Paul says that “the Lord himself will descend from heaven.” First, notice that Jesus does not descend with an army of believers who had already gone to be with him. Second, the passage says “the dead in Christ will rise first.” The “dead in Christ” are, of course, believers who have died. The fact that they are rising first on the last day implies that they had not risen before this time. The means by which God will bring those who have fallen asleep with Christ is by resurrection. In other words, just as Ecclesiastes says, the dead were in a state of inactivity. They were deeply asleep. In short, they were dead. So, whenever Paul finally died and went to be with Christ, he would be among the dead rising first on the last day. In the meantime, he is sleeping in the Lord. There are now no humans walking on the streets of heaven with Jesus.

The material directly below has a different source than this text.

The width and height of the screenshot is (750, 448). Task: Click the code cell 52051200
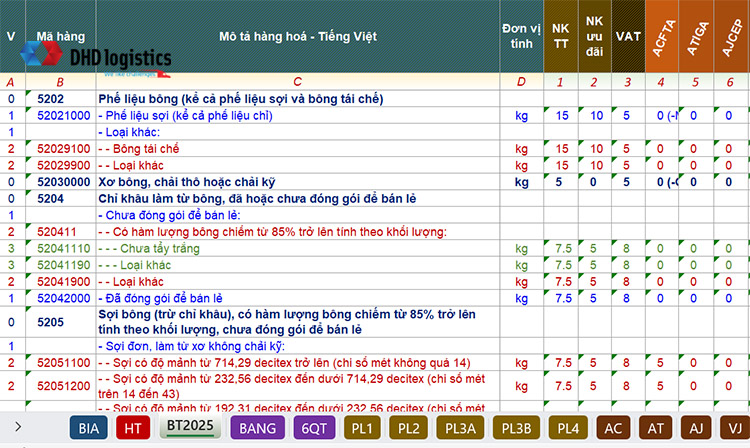[x=64, y=386]
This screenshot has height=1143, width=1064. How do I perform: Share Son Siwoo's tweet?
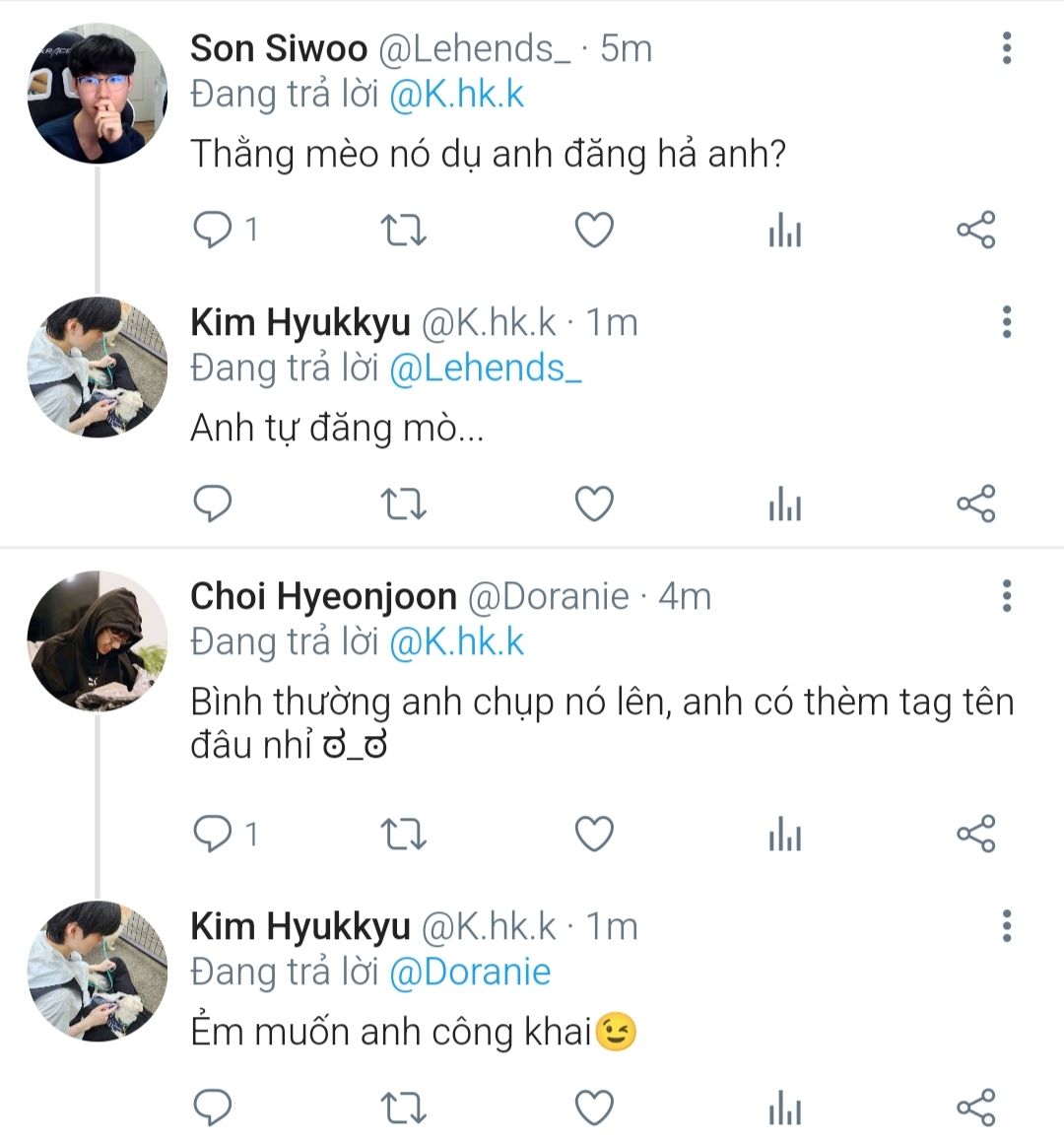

One more point is worth making. It is rather quite remarkable that on the last day, both the righteous and the unrighteous will be raised and re-embodied before being judged:

Acts 24:14-15 ESV
[14] But this I confess to you, that according to the Way, which they call a sect, I worship the God of our fathers, believing everything laid down by the Law and written in the Prophets, [15] having a hope in God, which these men themselves accept, that there will be a resurrection of both the just and the unjust.

Revelation 20:12-13 ESV
[12] And I saw the dead, great and small, standing before the throne, and books were opened. Then another book was opened, which is the book of life. And the dead were judged by what was written in the books, according to what they had done. [13] And the sea gave up the dead who were in it, Death and Hades gave up the dead who were in them, and they were judged, each one of them, according to what they had done.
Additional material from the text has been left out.